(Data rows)

________________________

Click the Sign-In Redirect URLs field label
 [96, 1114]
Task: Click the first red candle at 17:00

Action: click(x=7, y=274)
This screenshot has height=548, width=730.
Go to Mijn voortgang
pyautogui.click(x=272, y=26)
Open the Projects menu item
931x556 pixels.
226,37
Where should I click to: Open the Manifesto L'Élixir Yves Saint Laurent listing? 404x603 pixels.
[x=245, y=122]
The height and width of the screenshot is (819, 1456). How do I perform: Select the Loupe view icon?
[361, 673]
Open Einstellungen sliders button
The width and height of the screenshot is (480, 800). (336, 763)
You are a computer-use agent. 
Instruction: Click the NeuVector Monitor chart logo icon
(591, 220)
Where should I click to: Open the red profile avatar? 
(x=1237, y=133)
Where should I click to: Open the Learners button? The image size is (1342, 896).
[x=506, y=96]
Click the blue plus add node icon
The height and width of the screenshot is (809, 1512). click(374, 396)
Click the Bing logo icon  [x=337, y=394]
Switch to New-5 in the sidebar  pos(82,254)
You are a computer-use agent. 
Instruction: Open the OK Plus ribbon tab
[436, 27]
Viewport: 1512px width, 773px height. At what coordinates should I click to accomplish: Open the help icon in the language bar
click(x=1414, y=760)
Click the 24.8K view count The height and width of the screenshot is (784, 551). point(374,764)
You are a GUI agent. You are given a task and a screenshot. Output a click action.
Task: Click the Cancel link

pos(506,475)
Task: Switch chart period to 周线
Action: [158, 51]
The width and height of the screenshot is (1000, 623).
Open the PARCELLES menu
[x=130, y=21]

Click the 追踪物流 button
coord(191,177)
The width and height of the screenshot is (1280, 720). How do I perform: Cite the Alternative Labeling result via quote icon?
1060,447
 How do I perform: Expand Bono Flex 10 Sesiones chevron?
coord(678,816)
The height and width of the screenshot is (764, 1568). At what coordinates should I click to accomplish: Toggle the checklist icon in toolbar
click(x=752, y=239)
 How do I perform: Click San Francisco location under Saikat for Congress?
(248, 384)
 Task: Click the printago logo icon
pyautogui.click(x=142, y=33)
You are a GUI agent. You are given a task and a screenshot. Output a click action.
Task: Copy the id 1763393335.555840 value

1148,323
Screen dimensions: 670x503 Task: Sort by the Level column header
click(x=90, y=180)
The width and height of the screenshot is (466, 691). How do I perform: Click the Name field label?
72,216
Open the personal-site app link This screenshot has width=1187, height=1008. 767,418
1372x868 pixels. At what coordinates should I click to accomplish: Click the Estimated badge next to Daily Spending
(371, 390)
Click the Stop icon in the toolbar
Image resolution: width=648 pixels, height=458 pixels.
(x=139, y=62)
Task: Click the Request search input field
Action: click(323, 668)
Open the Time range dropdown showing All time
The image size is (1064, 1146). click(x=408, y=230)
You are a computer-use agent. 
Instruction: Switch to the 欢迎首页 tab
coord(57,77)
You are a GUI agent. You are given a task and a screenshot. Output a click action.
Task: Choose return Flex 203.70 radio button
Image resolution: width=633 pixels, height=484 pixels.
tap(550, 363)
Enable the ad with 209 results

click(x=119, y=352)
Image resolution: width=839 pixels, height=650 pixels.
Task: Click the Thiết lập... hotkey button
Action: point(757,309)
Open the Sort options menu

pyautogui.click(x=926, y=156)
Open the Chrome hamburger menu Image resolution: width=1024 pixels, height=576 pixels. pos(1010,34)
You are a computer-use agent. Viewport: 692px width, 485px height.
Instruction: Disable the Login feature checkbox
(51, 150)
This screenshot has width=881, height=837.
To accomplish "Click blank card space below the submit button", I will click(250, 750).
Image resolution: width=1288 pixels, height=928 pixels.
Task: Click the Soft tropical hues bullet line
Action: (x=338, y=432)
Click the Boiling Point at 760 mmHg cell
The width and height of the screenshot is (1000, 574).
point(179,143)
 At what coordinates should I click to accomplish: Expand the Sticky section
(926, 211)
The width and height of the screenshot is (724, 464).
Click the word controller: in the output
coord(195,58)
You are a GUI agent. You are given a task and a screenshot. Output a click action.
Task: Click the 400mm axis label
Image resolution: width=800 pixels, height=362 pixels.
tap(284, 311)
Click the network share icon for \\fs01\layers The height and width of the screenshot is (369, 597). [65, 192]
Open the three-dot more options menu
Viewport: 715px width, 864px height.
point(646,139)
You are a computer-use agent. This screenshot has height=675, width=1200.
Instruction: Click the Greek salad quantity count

________________________

• **Required task**: Can you render the rows above as a Markdown table with the columns No. and Line, leaving out blank lines?

• **Correct answer**:
| No. | Line |
|---|---|
| 1 | Click the Sign-In Redirect URLs field label |
| 2 |  [96, 1114] |
| 3 | Task: Click the first red candle at 17:00 |
| 4 | Action: click(x=7, y=274) |
| 5 | This screenshot has height=548, width=730. |
| 6 | Go to Mijn voortgang |
| 7 | pyautogui.click(x=272, y=26) |
| 8 | Open the Projects menu item |
| 9 | 931x556 pixels. |
| 10 | 226,37 |
| 11 | Where should I click to: Open the Manifesto L'Élixir Yves Saint Laurent listing? 404x603 pixels. |
| 12 | [x=245, y=122] |
| 13 | The height and width of the screenshot is (819, 1456). How do I perform: Select the Loupe view icon? |
| 14 | [361, 673] |
| 15 | Open Einstellungen sliders button |
| 16 | The width and height of the screenshot is (480, 800). (336, 763) |
| 17 | You are a computer-use agent.  |
| 18 | Instruction: Click the NeuVector Monitor chart logo icon |
| 19 | (591, 220) |
| 20 | Where should I click to: Open the red profile avatar?  |
| 21 | (x=1237, y=133) |
| 22 | Where should I click to: Open the Learners button? The image size is (1342, 896). |
| 23 | [x=506, y=96] |
| 24 | Click the blue plus add node icon |
| 25 | The height and width of the screenshot is (809, 1512). click(374, 396) |
| 26 | Click the Bing logo icon  [x=337, y=394] |
| 27 | Switch to New-5 in the sidebar  pos(82,254) |
| 28 | You are a computer-use agent.  |
| 29 | Instruction: Open the OK Plus ribbon tab |
| 30 | [436, 27] |
| 31 | Viewport: 1512px width, 773px height. At what coordinates should I click to accomplish: Open the help icon in the language bar |
| 32 | click(x=1414, y=760) |
| 33 | Click the 24.8K view count The height and width of the screenshot is (784, 551). point(374,764) |
| 34 | You are a GUI agent. You are given a task and a screenshot. Output a click action. |
| 35 | Task: Click the Cancel link |
| 36 | pos(506,475) |
| 37 | Task: Switch chart period to 周线 |
| 38 | Action: [158, 51] |
| 39 | The width and height of the screenshot is (1000, 623). |
| 40 | Open the PARCELLES menu |
| 41 | [x=130, y=21] |
| 42 | Click the 追踪物流 button |
| 43 | coord(191,177) |
| 44 | The width and height of the screenshot is (1280, 720). How do I perform: Cite the Alternative Labeling result via quote icon? |
| 45 | 1060,447 |
| 46 |  How do I perform: Expand Bono Flex 10 Sesiones chevron? |
| 47 | coord(678,816) |
| 48 | The height and width of the screenshot is (764, 1568). At what coordinates should I click to accomplish: Toggle the checklist icon in toolbar |
| 49 | click(x=752, y=239) |
| 50 |  How do I perform: Click San Francisco location under Saikat for Congress? |
| 51 | (248, 384) |
| 52 |  Task: Click the printago logo icon |
| 53 | pyautogui.click(x=142, y=33) |
| 54 | You are a GUI agent. You are given a task and a screenshot. Output a click action. |
| 55 | Task: Copy the id 1763393335.555840 value |
| 56 | 1148,323 |
| 57 | Screen dimensions: 670x503 Task: Sort by the Level column header |
| 58 | click(x=90, y=180) |
| 59 | The width and height of the screenshot is (466, 691). How do I perform: Click the Name field label? |
| 60 | 72,216 |
| 61 | Open the personal-site app link This screenshot has width=1187, height=1008. 767,418 |
| 62 | 1372x868 pixels. At what coordinates should I click to accomplish: Click the Estimated badge next to Daily Spending |
| 63 | (371, 390) |
| 64 | Click the Stop icon in the toolbar |
| 65 | Image resolution: width=648 pixels, height=458 pixels. |
| 66 | (x=139, y=62) |
| 67 | Task: Click the Request search input field |
| 68 | Action: click(323, 668) |
| 69 | Open the Time range dropdown showing All time |
| 70 | The image size is (1064, 1146). click(x=408, y=230) |
| 71 | You are a computer-use agent.  |
| 72 | Instruction: Switch to the 欢迎首页 tab |
| 73 | coord(57,77) |
| 74 | You are a GUI agent. You are given a task and a screenshot. Output a click action. |
| 75 | Task: Choose return Flex 203.70 radio button |
| 76 | Image resolution: width=633 pixels, height=484 pixels. |
| 77 | tap(550, 363) |
| 78 | Enable the ad with 209 results |
| 79 | click(x=119, y=352) |
| 80 | Image resolution: width=839 pixels, height=650 pixels. |
| 81 | Task: Click the Thiết lập... hotkey button |
| 82 | Action: point(757,309) |
| 83 | Open the Sort options menu |
| 84 | pyautogui.click(x=926, y=156) |
| 85 | Open the Chrome hamburger menu Image resolution: width=1024 pixels, height=576 pixels. pos(1010,34) |
| 86 | You are a computer-use agent. Viewport: 692px width, 485px height. |
| 87 | Instruction: Disable the Login feature checkbox |
| 88 | (51, 150) |
| 89 | This screenshot has width=881, height=837. |
| 90 | To accomplish "Click blank card space below the submit button", I will click(250, 750). |
| 91 | Image resolution: width=1288 pixels, height=928 pixels. |
| 92 | Task: Click the Soft tropical hues bullet line |
| 93 | Action: (x=338, y=432) |
| 94 | Click the Boiling Point at 760 mmHg cell |
| 95 | The width and height of the screenshot is (1000, 574). |
| 96 | point(179,143) |
| 97 |  At what coordinates should I click to accomplish: Expand the Sticky section |
| 98 | (926, 211) |
| 99 | The width and height of the screenshot is (724, 464). |
| 100 | Click the word controller: in the output |
| 101 | coord(195,58) |
| 102 | You are a GUI agent. You are given a task and a screenshot. Output a click action. |
| 103 | Task: Click the 400mm axis label |
| 104 | Image resolution: width=800 pixels, height=362 pixels. |
| 105 | tap(284, 311) |
| 106 | Click the network share icon for \\fs01\layers The height and width of the screenshot is (369, 597). [65, 192] |
| 107 | Open the three-dot more options menu |
| 108 | Viewport: 715px width, 864px height. |
| 109 | point(646,139) |
| 110 | You are a computer-use agent. This screenshot has height=675, width=1200. |
| 111 | Instruction: Click the Greek salad quantity count |